[Auszug]

□ □ □

# [Logo vektorisieren] Alt bekanntes Problem - Probleme!



## kempi (22. September 2007)

Ich weiss, es gibt zig Beitraege in diesem Forum dazu, aber ich habe nirgends ein passendes Tutorial dazu gefunden...
Aber erstmal mein Problem:
Ich habe das Logo meiner Uni als kleines jpg vorliegen. Muesste das aber in groesserer Form haben -> also vektorisiert!
Ich habe mich bereits an der Flash Bitmap nachzeichnen Funktion versucht, allerdings mit maessigen Ergebnissen. Also suchte ich nach einfachen tuts, die mir zeigen, wie ich das in Illustrator bewerkstelligen kann, aber leider ohne Erfolg. Habe mich selber danach selber an Illustrator versucht, aber das alte Problem. Illustrator und ich stehen weiterhin auf Kriegsfuss.
Hat einer Tipps fuer mich, wie ich das Logo vektorisieren kann? Das Ding ist ja nicht allzu komplex.

Vielen Dank schonmal.... 


PS: Ja, ich habe bereits in der Uni angefragt. Die wollen aber mit keinem Logo rausruecken.


----------



## kempi (22. September 2007)

Ui.. sorry! Hab den Anhang vergessen 

//edit: Und sorry fuer den dummen Threadtitel. Ist mir grad erst aufgefallen


----------



## janoc (29. September 2007)

□ □ □

[Datenabschnitt]
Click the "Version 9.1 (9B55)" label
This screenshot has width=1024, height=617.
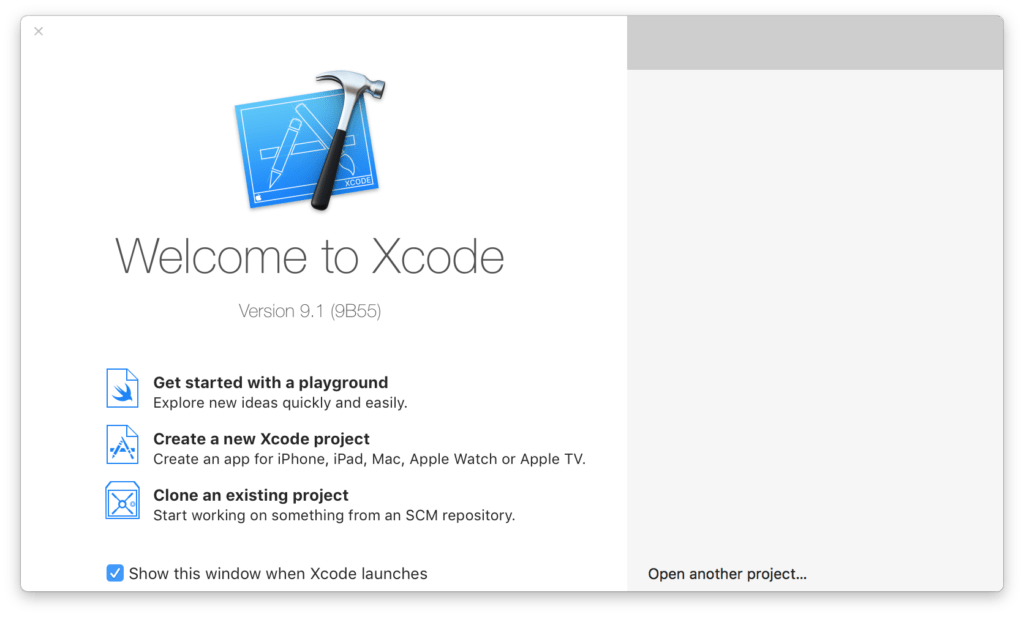(309, 310)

□ □ □

[Ziel der Aufgabe] Nehmen Sie den Forenthread zum Vektorisieren eines Logos an seinem Ende auf und schreiben Sie ihn weiter. Das Material hat mit dem Forenthread nichts zu tun.

[Ausgabe]
kempi hat gesagt.:


> PS: Ja, ich habe bereits in der Uni angefragt. Die wollen aber mit keinem Logo rausruecken.



Was'n das für 'ne Schlumpfeinstellung?!

Ruf nochmal an dort, gib Dich als Reporter vom „Daily Planet“ aus (oder irgendein lokales Blatt) und sag du brauchst für einen Bericht über die Uni deren Pressepaket. Da sollte das Logo dabei sein. 

Jede zweite Nudeluni hält das doch zum öffentlichen Download auf der Homepage bereit ...


----------



## Gerri84 (1. Oktober 2007)

Naja aber eigentlich is das nachfagen schon mehr aufwans als das nachzeichnen... ich mein dieses logo in ilustrator zu erstellen dürfte kein problem darstellen...

Du müsstes ja nur ein viertel davon zeichen und dieses dann entsprechend duplizieren und spieglen...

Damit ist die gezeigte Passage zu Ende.